他人の生死に
「ただいまより第3試合を始めたいと思います!!!」
麻美が立ち去って成瀬智久も運び出された試合場。
今は審判員と大塚義明しかいな血まみれの試合場に乃絵瑠が向かう途中で、
係員が乃絵瑠に呼び掛けようとしていたわ。
「ヴァルセム精霊学園からは大塚義明選手!!そしてカリーナ女学園からは文塚乃絵瑠選手の登場です!!!」
「「「「「うおおおおおおおおおおおおおおおおおおおおっ!!!!!!」」」」」
「「「義明ぃぃぃ!!!!!!」」」
「「「乃絵瑠ちゃ~ん!!!!!」」」
「「「頑張れーー!!!!」」」
「「「負けるなーー!!!!!!!」」」
二人の名前が呼ばれた瞬間に一斉に沸き起こる数々の声援を浴びながら試合場に足を踏み込んだ乃絵瑠は今もまだ試合場に残っている惨劇の跡を目にしてから慌てて視線を逸らしていたわ。
「うわ~…。えぐすぎ…。これは予想以上かも…。
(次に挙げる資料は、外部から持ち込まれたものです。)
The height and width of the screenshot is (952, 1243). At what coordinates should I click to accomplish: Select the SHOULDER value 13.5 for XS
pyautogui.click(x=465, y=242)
」
離れた場所から見える光景と実際に現場に立って見る光景は予想とは異なっているようね。
…まあ、さすがに、ね。
心臓をえぐり取って血の雨を降らせた惨劇の跡ともなれば、
流れ出した血の量は即死級でしょうね。
…それでも栗原薫のような魔術医師がいれば、心臓の縫合くらいはたやすいでしょうけど。
死んでさえいなければ治療は間に合うはずよ。
…死んでいなければ、だけどね。
心臓を引き抜かれた成瀬智久が無事に助かるかどうかには少なからず疑問を感じてしまう。
…どうかしら?
助かるかどうかは分からない。
だけど助かる可能性は十分にあるはず。
…まあ、どちらにしても私には何の関係のない話ね。
成瀬智久が助かっても死を迎えても私には何の関係もないわ。
…そんな些細なことはどうでもいいのよ。
他人の生死に興味はないし。
今ここで重要なのは乃絵瑠がどこまで戦えるのか?という一点のみ。
…さあ、見せてもらうわよ。
乃絵瑠の成長も見届けようと思って静かに試合開始を待ち望んでいるのに。
「いよいよ正念場となってしまったヴァルセム精霊学園は、ここで連敗を食い止められるのでしょうか!?」
係員が試合を盛り上げようとして無駄な時間を浪費していく。
「カリーナ女学園にとっては4回戦へと駒を進める重要な一戦ですが、対するヴァルセムは学園最強の大塚義明選手です!!カリーナ女学園は見事に勝利を勝ち取って無敗神話を樹立するのか!?それともここで屈して敗北記録を一つ作ってしまうのか!?まさに意地と意地がぶつかり合う注目の一戦ですっ!!!!!」
「「「「「おおおおおおおおおおおおおおおおおおおおおっ!!!!!!!!!!!!!!!!!!!!」」」」」
係員に煽られて歓声を轟かせる観客達。
盛大な歓声が振動を起こしてビリビリとした空気が周辺一帯に広がっていく。
…ふふっ。
…注目の一戦、ね。
確かにそうかもしれないわ。
だからこそ私も二人の試合の行く末を見届けようと思うのよ。
…ようやく乃絵瑠の出番。
決して普通ではない異端の力を示すために。
…さあ、思う存分暴れなさい。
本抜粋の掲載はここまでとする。